EXTINÇÃO DO PROCESSO
INDEFERIMENTO DA INICIAL
CONTRATO DE MÚTUO — INADIMPLEMENTO DO CONSUMIDOR - CLÁUSULA QUE FIXA A COBRANÇA - CASO EM QUE É NULA
- Recurso
- —
- Tribunal
Resumo do acórdão
- Da análise do contrato, verifica-se, ainda, que na Cláusula Décima Sétima (f.) está previsto que se o débito for cobrado judicialmente ou extrajudicialmente, responde o devedor pelos honorários advocatícios, estes fixados em 20% (vinte por cento). - Tem-se aqui outra ilegalidade, pois, ao se prefixar a cobrança de honorários advocatícios, mais uma vez se agride o Código Consumerista, aplicável ao caso em viso. - Apregoa o art. 51, XII, do CDC: "Art. 51. São nulas de pleno direito, entre outras, as cláusulas contratuais relativas ao fornecimento de produtos e serviços que: (...) XII - obriguem o consumidor a ressarcir os custos de cobrança de sua obrigação, sem que igual direito lhe seja conferido contra o fornecedor". - Em comentários ao Código de Processo Civil, leciona THEOTONIO NEGRÃO: "Não vale a cláusula contratual que fixa honorários, em caso de inadimplemento pelo consumidor, sem dar-lhe igual direito contra o fornecedor (CDC 51-XII)" (Código de Processo Civil e legislação processual em vigor. 33. ed. São Paulo: Saraiva, 2002. p. 125, nota 6 ao art. 20). - Por conseguinte, a parte da cláusula que determina a cobrança de honorários não se coaduna com os preceitos legais, devendo ser banida do contrato em discussão. Ac. de 18-08-2005 Revista dos Tribunais.
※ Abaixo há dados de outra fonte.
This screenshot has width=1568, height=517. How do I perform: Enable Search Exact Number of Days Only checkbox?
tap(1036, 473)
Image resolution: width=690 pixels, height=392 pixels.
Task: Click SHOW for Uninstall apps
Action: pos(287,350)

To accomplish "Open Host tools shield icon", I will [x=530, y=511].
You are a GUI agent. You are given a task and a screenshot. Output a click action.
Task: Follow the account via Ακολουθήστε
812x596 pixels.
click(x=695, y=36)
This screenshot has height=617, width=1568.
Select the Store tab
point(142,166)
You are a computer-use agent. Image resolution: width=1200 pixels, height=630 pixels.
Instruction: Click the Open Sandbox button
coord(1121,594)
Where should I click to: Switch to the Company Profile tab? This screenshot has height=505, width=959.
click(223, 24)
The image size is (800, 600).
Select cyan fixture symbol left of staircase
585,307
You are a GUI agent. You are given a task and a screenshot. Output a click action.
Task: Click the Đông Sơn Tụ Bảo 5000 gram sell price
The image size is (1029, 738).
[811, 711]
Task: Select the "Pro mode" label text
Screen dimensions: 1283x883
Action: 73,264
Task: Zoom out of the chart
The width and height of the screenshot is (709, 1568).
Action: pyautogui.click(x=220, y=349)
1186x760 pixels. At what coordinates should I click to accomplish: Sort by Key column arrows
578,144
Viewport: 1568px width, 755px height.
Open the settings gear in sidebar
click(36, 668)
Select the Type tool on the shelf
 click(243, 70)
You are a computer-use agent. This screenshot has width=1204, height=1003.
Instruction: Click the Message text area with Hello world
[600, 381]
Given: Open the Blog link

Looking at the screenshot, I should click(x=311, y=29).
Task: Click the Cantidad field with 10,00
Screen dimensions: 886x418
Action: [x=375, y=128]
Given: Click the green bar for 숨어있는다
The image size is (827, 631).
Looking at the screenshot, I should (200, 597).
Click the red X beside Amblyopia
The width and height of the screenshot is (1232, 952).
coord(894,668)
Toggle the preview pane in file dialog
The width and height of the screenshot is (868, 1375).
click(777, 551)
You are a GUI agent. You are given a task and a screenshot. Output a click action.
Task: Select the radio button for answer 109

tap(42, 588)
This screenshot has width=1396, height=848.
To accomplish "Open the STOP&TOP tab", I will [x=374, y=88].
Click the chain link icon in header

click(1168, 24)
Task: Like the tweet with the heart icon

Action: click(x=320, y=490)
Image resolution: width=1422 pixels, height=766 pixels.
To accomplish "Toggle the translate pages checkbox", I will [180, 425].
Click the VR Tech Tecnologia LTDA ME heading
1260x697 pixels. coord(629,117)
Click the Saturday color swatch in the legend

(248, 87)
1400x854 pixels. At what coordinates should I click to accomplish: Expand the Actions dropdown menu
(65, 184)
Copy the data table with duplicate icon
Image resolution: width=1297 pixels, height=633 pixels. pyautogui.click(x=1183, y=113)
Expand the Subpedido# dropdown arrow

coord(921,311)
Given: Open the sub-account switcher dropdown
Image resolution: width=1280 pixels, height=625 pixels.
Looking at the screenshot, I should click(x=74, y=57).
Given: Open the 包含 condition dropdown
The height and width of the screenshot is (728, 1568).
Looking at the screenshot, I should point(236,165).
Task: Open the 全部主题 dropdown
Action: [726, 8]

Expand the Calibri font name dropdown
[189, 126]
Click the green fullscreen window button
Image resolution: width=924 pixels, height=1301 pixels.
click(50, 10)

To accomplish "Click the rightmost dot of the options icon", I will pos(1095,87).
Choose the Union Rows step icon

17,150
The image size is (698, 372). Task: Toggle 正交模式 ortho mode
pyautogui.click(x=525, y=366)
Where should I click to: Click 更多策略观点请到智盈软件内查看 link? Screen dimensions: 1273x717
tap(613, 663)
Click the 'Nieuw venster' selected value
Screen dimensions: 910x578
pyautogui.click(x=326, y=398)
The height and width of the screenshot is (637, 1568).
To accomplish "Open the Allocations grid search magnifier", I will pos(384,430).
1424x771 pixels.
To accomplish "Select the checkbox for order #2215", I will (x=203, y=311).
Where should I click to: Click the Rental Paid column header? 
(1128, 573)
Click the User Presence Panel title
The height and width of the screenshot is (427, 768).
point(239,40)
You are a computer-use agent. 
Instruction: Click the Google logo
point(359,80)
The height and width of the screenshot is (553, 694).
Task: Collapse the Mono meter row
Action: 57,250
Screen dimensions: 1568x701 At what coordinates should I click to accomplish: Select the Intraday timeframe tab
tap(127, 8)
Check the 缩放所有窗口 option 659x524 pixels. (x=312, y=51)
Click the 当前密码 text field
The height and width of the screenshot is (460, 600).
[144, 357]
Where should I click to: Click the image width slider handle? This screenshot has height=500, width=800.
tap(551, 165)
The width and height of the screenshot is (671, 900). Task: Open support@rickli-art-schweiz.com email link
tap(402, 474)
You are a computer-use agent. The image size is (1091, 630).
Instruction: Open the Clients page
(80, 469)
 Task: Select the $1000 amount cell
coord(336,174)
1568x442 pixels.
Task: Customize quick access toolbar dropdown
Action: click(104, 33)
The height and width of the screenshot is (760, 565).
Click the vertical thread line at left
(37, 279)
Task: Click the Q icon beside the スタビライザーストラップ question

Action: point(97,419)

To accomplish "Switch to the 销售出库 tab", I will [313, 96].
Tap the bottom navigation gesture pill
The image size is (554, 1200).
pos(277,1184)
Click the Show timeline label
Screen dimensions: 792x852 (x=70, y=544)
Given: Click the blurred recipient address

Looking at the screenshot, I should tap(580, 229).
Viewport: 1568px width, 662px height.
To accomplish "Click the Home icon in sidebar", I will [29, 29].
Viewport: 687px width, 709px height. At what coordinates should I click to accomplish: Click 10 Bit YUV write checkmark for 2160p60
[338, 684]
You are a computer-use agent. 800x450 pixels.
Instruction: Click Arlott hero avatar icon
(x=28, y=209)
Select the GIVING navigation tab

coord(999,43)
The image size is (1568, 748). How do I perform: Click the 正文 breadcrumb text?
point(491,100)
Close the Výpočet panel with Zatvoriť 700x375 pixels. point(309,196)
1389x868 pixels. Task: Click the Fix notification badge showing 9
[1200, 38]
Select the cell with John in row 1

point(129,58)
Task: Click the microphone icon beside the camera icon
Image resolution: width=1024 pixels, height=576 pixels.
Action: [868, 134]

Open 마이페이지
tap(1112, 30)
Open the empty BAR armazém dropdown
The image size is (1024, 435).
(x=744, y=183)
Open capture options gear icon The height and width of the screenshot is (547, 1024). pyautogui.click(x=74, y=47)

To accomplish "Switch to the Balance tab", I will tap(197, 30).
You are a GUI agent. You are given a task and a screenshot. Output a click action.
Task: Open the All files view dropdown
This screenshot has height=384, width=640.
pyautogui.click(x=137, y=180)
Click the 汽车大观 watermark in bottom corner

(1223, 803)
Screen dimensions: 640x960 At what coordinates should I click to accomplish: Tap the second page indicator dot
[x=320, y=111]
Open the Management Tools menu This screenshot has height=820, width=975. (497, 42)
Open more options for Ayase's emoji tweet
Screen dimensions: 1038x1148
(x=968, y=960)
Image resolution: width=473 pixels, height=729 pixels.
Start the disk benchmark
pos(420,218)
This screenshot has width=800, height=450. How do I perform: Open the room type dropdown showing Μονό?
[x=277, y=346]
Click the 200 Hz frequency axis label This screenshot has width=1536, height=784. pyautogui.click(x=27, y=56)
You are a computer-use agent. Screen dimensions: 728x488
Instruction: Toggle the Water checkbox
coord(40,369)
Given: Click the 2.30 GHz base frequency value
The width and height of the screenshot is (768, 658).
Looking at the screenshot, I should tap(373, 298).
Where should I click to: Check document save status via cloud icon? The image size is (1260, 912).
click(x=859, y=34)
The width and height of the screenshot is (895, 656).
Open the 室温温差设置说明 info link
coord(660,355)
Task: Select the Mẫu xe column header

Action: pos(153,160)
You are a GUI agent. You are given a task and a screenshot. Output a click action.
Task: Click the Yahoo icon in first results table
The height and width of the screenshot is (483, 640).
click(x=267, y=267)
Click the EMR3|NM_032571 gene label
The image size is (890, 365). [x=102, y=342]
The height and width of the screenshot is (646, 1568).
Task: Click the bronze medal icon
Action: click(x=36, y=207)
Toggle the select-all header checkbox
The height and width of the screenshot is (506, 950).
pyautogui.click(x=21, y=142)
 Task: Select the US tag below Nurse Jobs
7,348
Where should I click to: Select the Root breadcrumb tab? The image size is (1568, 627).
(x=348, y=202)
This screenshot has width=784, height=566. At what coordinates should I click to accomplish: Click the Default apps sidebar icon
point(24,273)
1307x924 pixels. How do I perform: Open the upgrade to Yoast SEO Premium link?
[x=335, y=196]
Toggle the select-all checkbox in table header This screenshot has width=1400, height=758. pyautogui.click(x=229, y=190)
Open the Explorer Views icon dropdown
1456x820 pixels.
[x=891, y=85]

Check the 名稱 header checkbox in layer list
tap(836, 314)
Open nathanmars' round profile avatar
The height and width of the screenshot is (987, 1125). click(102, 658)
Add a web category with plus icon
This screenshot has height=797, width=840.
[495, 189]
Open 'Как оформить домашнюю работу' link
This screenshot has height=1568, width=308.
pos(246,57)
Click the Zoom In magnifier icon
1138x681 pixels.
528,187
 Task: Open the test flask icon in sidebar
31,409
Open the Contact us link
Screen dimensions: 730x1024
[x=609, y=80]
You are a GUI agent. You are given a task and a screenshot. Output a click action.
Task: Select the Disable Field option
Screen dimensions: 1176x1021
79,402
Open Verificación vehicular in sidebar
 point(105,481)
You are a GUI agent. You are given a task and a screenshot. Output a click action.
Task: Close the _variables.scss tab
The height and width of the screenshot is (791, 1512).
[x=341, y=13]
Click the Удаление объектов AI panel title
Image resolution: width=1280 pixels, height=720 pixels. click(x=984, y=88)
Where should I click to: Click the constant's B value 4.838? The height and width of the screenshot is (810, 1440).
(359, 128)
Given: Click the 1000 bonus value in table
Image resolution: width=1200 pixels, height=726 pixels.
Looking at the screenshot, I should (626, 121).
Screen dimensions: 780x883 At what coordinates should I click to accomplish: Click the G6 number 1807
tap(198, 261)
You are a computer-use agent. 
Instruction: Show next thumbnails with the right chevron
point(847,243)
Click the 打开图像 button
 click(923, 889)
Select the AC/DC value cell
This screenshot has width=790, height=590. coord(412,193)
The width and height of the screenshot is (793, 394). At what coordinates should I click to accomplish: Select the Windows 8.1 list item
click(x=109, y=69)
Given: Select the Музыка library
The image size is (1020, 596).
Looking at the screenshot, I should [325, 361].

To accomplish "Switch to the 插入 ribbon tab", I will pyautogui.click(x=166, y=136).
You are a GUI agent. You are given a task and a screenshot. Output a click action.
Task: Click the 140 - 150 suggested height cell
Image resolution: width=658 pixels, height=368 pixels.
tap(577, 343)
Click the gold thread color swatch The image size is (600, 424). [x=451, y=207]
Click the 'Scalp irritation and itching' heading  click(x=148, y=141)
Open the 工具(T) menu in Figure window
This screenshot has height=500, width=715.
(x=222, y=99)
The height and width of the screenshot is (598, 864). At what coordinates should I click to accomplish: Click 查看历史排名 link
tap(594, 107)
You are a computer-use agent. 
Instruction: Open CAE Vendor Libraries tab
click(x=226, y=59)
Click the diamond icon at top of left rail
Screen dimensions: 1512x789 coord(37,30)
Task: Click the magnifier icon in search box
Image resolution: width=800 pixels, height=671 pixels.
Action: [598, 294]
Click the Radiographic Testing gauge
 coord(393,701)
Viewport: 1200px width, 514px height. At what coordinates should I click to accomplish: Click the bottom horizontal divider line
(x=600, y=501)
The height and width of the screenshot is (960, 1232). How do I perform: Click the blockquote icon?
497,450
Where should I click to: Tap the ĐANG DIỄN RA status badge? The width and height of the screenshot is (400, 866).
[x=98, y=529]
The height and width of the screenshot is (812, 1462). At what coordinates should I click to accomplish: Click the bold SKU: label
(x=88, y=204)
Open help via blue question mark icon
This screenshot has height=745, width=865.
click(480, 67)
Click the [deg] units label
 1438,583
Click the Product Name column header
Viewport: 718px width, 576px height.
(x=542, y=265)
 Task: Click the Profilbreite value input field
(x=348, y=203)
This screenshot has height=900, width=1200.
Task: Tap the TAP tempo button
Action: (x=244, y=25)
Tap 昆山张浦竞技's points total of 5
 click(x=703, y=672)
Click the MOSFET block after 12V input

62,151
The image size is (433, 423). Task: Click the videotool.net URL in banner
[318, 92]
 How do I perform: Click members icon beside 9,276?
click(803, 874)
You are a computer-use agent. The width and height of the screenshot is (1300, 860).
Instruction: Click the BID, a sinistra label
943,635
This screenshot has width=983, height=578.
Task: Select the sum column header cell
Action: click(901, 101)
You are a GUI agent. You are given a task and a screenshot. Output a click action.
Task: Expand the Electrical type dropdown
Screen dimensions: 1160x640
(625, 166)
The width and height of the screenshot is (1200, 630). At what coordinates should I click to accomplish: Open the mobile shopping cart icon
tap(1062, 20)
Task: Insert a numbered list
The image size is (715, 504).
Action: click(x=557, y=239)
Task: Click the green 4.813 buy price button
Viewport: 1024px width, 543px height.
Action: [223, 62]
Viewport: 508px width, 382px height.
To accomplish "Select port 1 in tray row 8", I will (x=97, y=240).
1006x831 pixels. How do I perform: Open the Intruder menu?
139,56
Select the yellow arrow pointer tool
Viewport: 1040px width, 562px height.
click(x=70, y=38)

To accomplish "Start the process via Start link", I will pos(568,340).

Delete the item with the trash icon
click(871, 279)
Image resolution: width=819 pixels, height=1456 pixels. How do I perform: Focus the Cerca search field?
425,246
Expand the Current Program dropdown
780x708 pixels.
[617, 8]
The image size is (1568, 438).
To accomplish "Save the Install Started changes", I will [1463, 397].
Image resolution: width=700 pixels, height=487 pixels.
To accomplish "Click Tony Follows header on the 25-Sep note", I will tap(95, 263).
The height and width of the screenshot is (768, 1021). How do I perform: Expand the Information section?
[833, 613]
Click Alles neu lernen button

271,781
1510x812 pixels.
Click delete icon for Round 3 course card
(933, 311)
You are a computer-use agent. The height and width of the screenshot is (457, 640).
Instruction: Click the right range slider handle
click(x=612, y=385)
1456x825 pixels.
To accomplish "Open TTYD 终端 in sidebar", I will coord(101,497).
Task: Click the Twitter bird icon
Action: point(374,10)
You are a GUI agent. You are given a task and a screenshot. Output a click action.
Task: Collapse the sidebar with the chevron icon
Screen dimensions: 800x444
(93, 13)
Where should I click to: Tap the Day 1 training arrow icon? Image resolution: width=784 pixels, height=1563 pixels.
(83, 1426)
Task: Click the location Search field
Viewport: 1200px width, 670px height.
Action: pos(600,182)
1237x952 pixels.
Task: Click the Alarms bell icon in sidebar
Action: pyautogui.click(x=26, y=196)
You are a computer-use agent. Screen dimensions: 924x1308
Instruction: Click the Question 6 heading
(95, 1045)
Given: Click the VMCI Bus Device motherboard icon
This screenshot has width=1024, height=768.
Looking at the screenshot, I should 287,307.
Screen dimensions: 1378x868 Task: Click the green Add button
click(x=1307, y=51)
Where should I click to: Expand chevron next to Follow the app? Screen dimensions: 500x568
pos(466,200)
Dezembro, 2005. Ano 94. Vol. 842. Pág. 345 Arquivo do EMFOR, TJSC/N 6947 EMENTÁRIO FORENSE. Dezembro, 2007. Ano LIX. Nº 709 jeam
Ementa
É nula a cláusula contratual que fixa a cobrança dos honorários advocatícios, em caso de inadimplemento do consumidor, sem que igual direito lhe seja conferido contra o fornecedor, nos termos do art. 51, XII, do CDC.